声優・夏川椎菜の多岐にわたる文芸活動 「言葉による表現」を貫く信念

小説『ぬけがら』(すばこ舎)

 2023年4月5日にアーティストデビュー6周年を迎えた声優・夏川椎菜。5月17日には、自身が表題曲とカップリング曲の両方を作詞した7thシングル『ユエニ』のリリースも決定している。

 それらを含む自身の楽曲における16曲にのぼる作詞の他、声優グランプリでの連載エッセイ「夏川椎菜、なんとなく、くだらなく。」や、1st写真集『ぬけがら』をベースに物語を紡いだ小説『ぬけがら』の執筆など、声優業のかたわら様々な文芸活動も展開している夏川。今回は、小説『ぬけがら』の版元であるひよこ文庫を運営するすばこ舎の舎長・山中琴美氏をお招きし、ともに夏川の「言葉による表現」に関する想いや信念を聞いた。

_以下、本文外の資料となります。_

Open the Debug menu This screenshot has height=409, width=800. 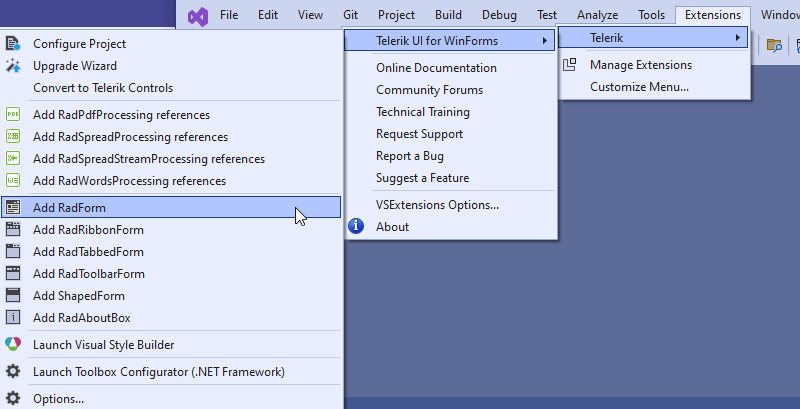click(x=499, y=15)
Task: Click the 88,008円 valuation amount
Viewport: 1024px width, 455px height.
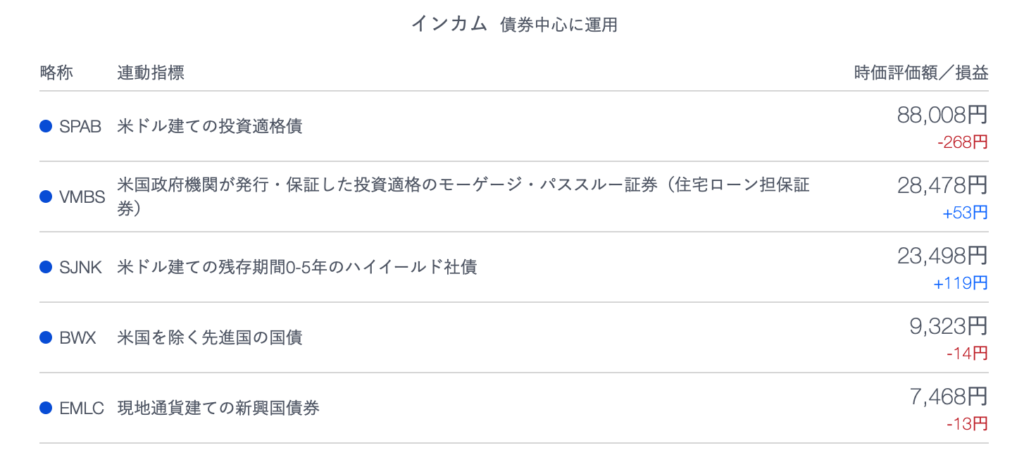Action: (x=942, y=116)
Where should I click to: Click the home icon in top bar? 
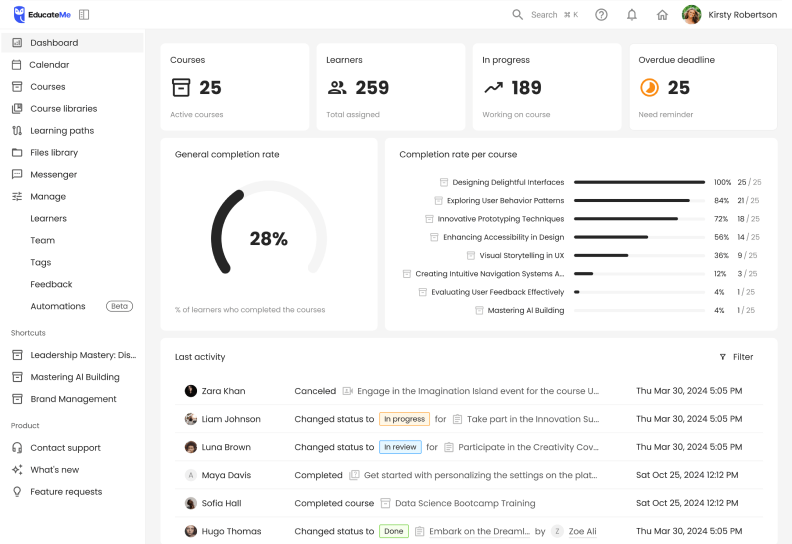tap(662, 15)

※取材にあたり、Twitterにて質問募集を行い、多くのヒヨコ群(夏川椎菜さんのファンの呼称)の皆様にご協力いただきました。改めてお礼申し上げます。本記事に掲載しきれなかった質問のうちのいくつかは、今後別の形で掲載できるように準備を進めています。

源流としてのブログとパーソナリティの開示

――夏川さんは小さい頃から文章を書くのは得意だったとのことですが、文章力に影響を与えたものは何だと思いますか。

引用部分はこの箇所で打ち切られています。